Hospitals today and a hundred years ago
There has been a significant change in healthcare for the past hundred years. Hospitals have shown a gradual chronological progression in the past hundred years. This gradual change attributes to diverse factors in the health sector. The key factor is the emergence of new diverse diseases (Charney, 2009). The modern society manifests sufferers from new breeds of infections as compared to the ancient society. New infections have become prevalent due to climate and lifestyle changes, among other factors. In this case, the hospital industry had to adjust medical services through scientific inquiries (Jennings, Gray, Sharpe, & Fleischman, 2004). The gradual scientific adjustments account for the significant difference in hospitals today. Complexities in institutionalization and introduction of preventive health techniques are two key factors that distinguish current and past hospitals.
Institutionalization of hospitals has substantially changed in the past hundred years. Hospital institutions have acquired a tangible degree of complexity over the time (Soletsky, 2002). Contemporary hospitals demonstrate an elevated level of scientific institutionalization. The inception of diagnostic techniques enhanced scientific institutionalization of hospitals (Jennings et al., 2004). The diagnostic technology brought accuracy and precision in the definition of symptoms amongst the patients. A hundred years ago, hospitals employed the use of dilute diagnosis. Through scientific discovery over the past hundred years, diagnosis is institutionalized based on scholarly findings. Therapy has also been scientifically institutionalized in the modern hospitals. Remedies of cure have been extensively adopted even from non-medical scientific fields (Charney, 2009). For instance, psychological therapy has been established in modern hospitals. Hospitals in the past hundred years could dwell mainly on medical strategies of curing diseases. Contemporary hospitals have shown complexity in their institutionalization as compared to the past hundred years.
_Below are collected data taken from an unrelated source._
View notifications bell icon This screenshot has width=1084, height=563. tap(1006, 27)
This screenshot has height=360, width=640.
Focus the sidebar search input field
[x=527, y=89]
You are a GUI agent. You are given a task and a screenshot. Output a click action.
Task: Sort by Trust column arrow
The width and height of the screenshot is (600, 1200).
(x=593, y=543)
Modern hospitals focus on preventions as well as cure. In the past hundred years, there was an over-emphasis of curative medical strategies. Hospitals were, therefore, able to focus on medical recommendations that would cure existent diseases (Charney, 2009). Substantial scientific discovery and innovation on preventive measures did not exist. This trend has gradually changed over the past hundred years. New discoveries in medical science have been established in the contemporary hospital industry. Therefore, contemporary hospitals have graduated from over-emphasis in curative medical techniques. They emphasize preventive medical techniques as well as curative medical strategies. Contemporary hospitals offer trainings to their communities for the prevention of diseases (Jennings et al., 2004). In this case, modern hospitals extend their services beyond the perimeters for the empowerment of society. Consequently, healthcare has recently been cost effective due to the prevention sensitization from the hospitals. Members of society are able to prevent adversity in their health conditions through the recommendations offered by the hospital industry (Soletsky, 2002). Modern hospitals have embraced preventive health measures more than the hospitals that existed in the past hundred years.
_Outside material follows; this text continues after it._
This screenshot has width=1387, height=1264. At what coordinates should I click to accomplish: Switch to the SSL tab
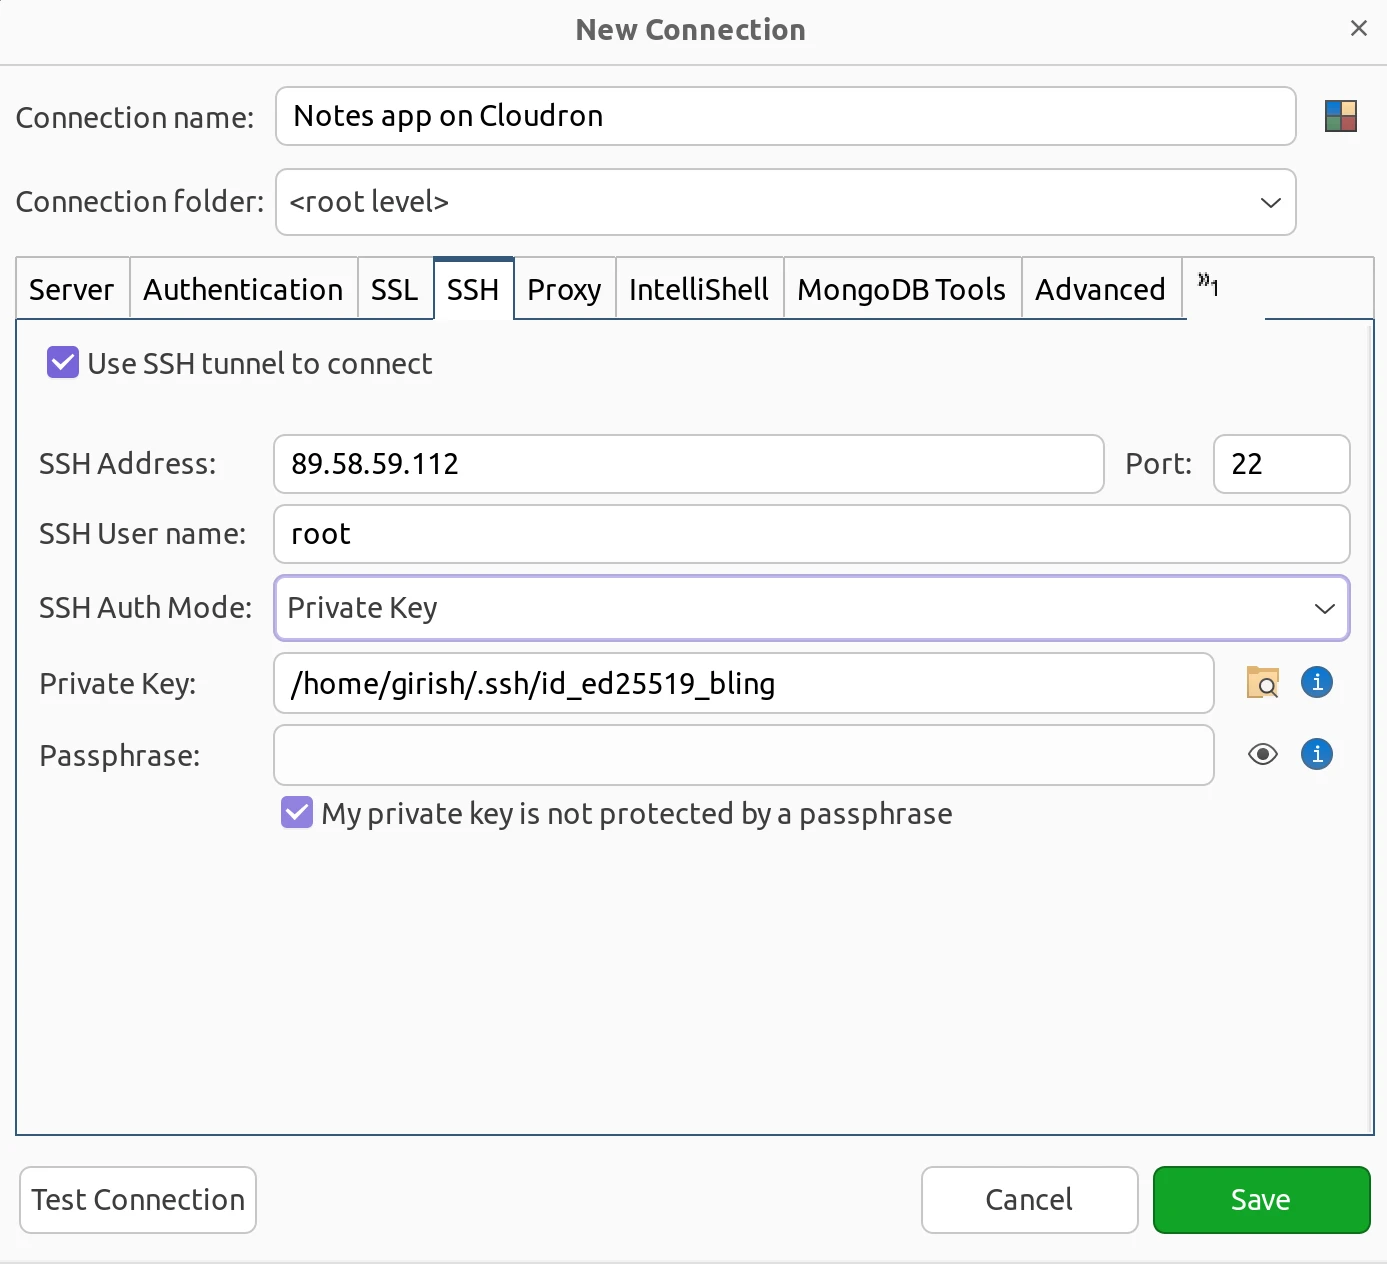point(395,289)
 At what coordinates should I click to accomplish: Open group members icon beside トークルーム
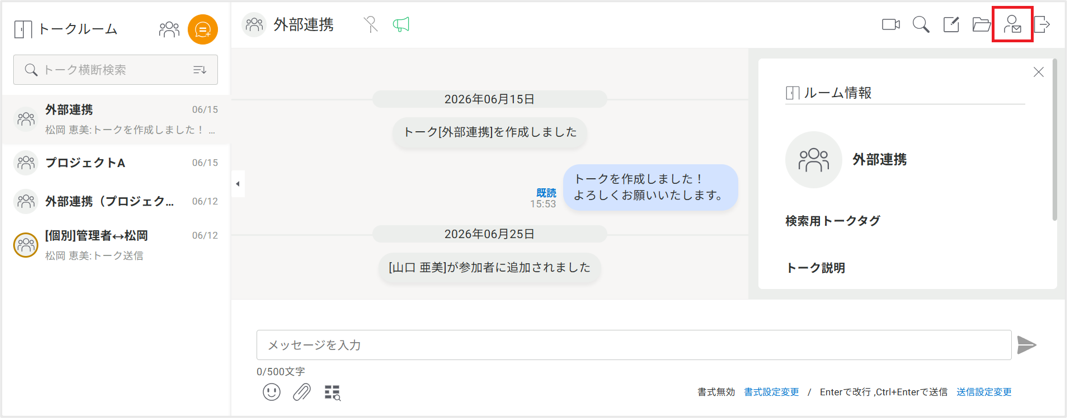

The past hundred years have been a crucial avenue of drastic change in the hospital industry. Significant difference is, therefore, observable between modern hospitals and those that existed a hundred years ago (Soletsky, 2002). The gradual significant change has been mainly attributed to the emergence of new diseases across the societies. New diseases are prevalent in the modern society as compared to the ancient society. Changes in the hospital industry have, therefore, offered a response and remedy to the new diseases. Scientific findings over the past hundred years have brought a significant difference between ancient and contemporary hospitals (Charney, 2009). Complexities in institutionalization and the inception of preventive medical measures are the two key factors that distinguish modern and past hospitals.
Charney, W. (2009). Handbook of Modern Hospital Safety, Second Edition. Boca Raton: CRC Press.
Jennings, B., Gray, B. H., Sharpe, V. A., & Fleischman, A. R. (2004). The ethics of hospital trustees. Washington, D.C: Georgetown University Press.
Soletsky, L. (2002). 100 Years of Medicine. Lincoln: iUniverse Inc.